Pujara stood strong as a rock against the Aussie attack and ended the tour with 271 runs while facing 928 balls. However, he found himself outplayed by the Australian vice-captain on five occasions.
Days after the conclusion of the 4-match Test series, Cummins spoke about bowling to Pujara and called him a ‘brick wall’, whose wicket he targeted once captain Virat Kohli returned home on paternity leave.
Speaking to ESPN Cricinfo’s ‘The Cricket Monthly’, Cummins admitted that Pujara turned out to be the deciding factor with his rock-solid performances with the bat.
“My initial thought was that he (Pujara) was the brick wall, so once we opened up his end, I thought that still made all three results in the game possible, winning, losing or a draw. But it was satisfying too: before the series, once we knew Virat (Kohli) was going to miss the last three Tests, Pujara was the big wicket for me,” Cummins told ESPN Cricinfo.

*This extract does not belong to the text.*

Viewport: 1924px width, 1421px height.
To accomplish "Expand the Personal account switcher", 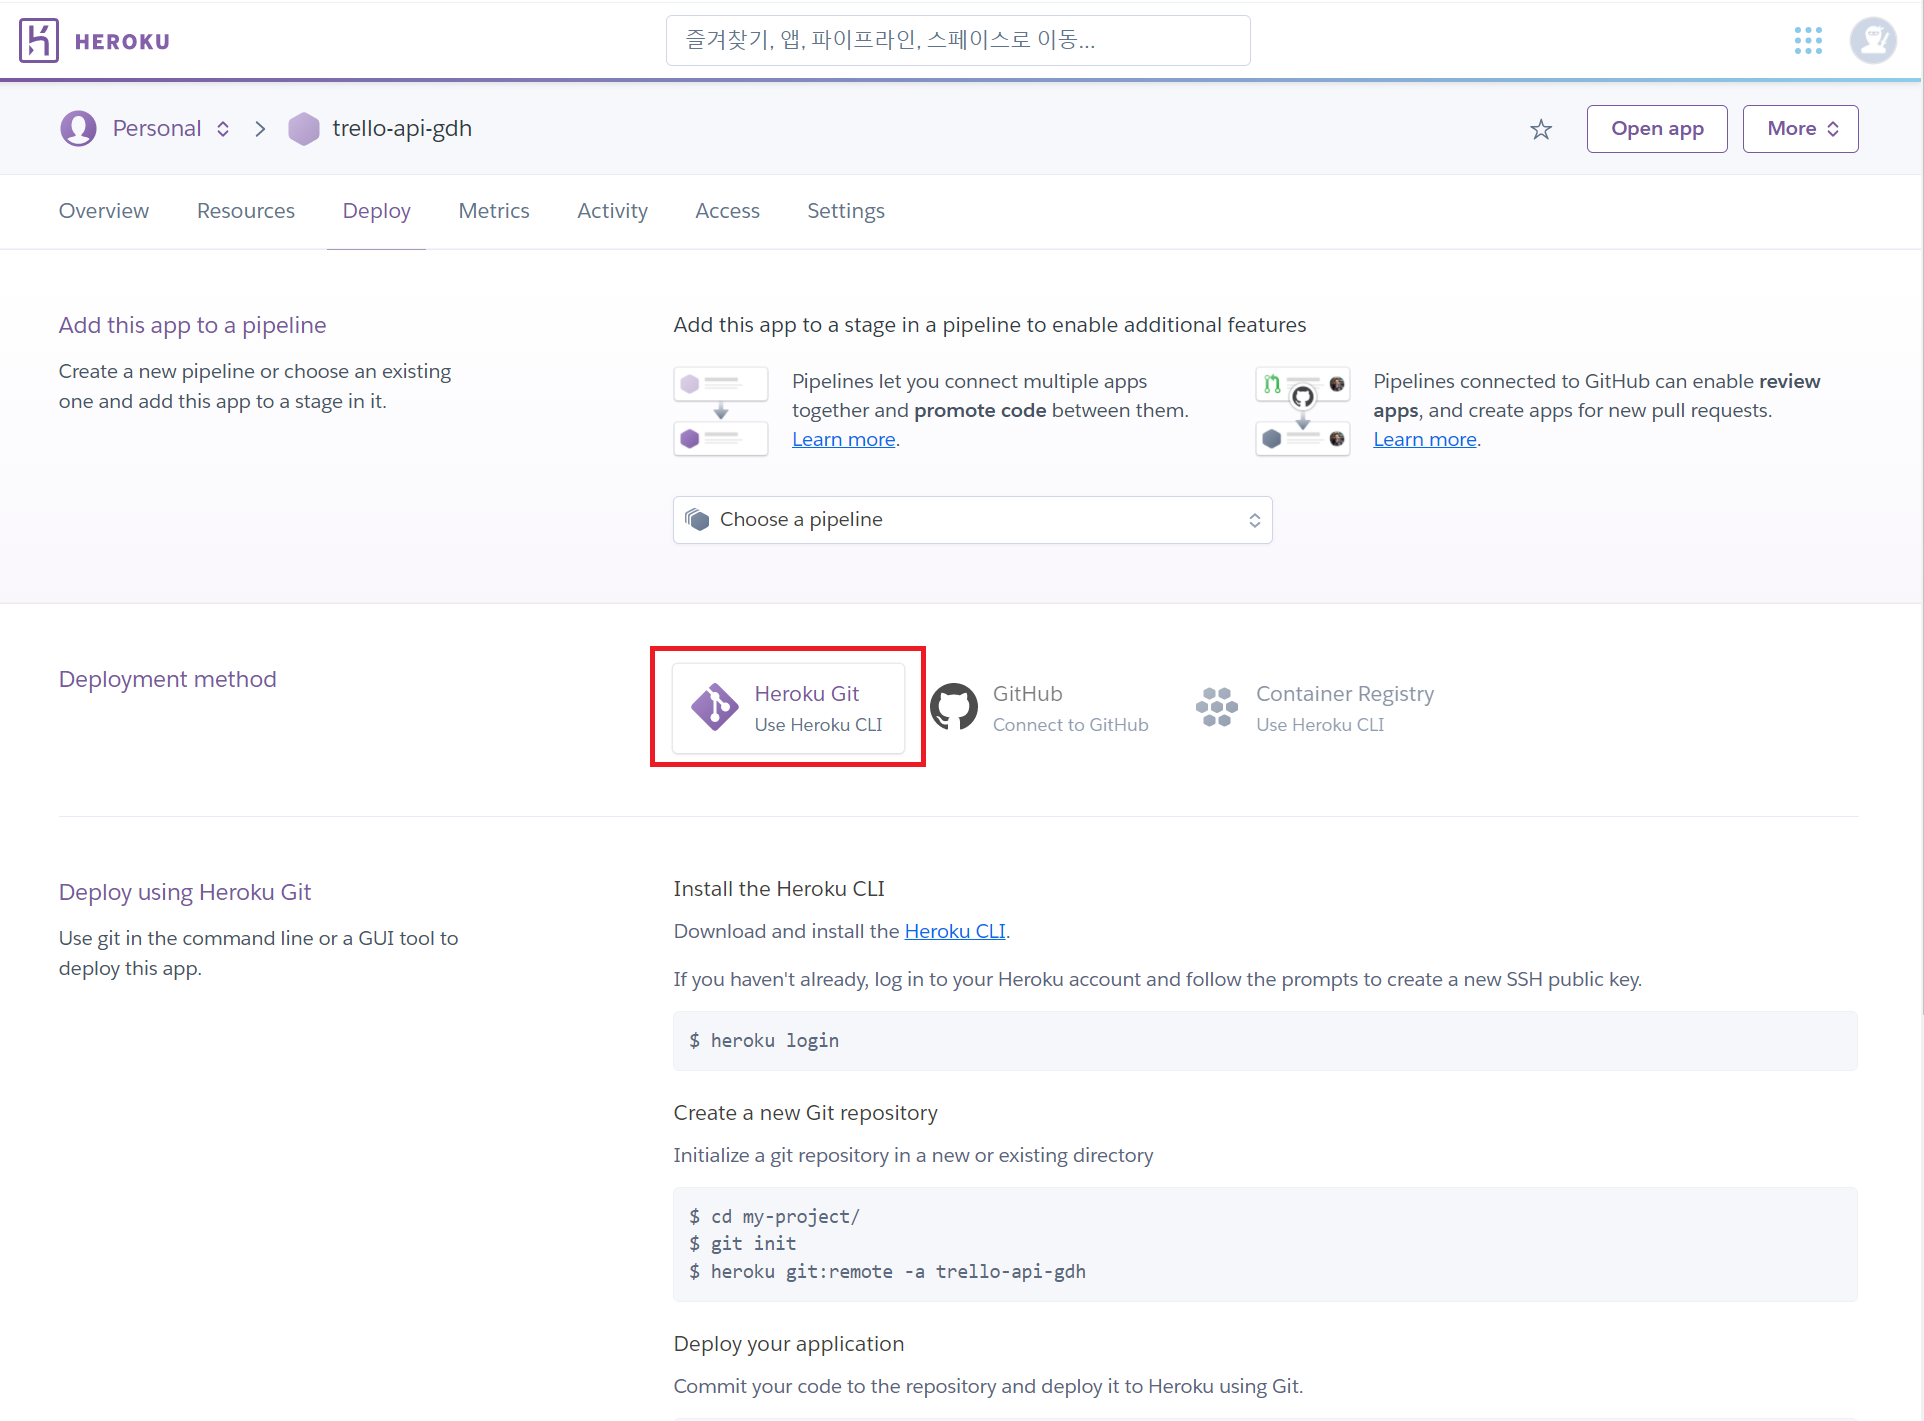I will pyautogui.click(x=223, y=129).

“He was the deciding factor in the series a couple of years earlier - he was their rock in the middle order - and I felt a big part of the series battle would be played out against him,” he added.
Cummins also spoke about the pain tolerance showed by Pujara in the final Test at The Gabba. The Australian quick said it’s ‘incredibly rare’ that a batsman gets hit on his body without trying something.

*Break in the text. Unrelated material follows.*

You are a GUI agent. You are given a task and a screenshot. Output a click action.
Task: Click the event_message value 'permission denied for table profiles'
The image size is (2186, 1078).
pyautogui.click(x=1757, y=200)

“…it's incredibly rare that someone gets hit on his body and wears so many bruises without trying something. You hope if you keep doing that, maybe they're going to try to put their gloves up and you're going to get a catch that way, but he really stuck to his processes,” said Cummins.
The 27-year-old Cummins said for a bowler, Pujara is a very difficult customer to bowl at as he is never intimidated by anything.
“With someone who doesn't look to take the game on, you feel like you can experiment a little bit more, maybe be a little more aggressive in bowling a touch fuller, try to swing the ball, play around with your crease position.
“But on the flip side, if the batter's good enough to get through that and they can bat and bat, it doesn't really matter what you bowl at them. It really comes down to the fact that if he doesn't bat lots of time you feel great and love bowling to him. If he does, you go, okay, well, his method is obviously working,” he said.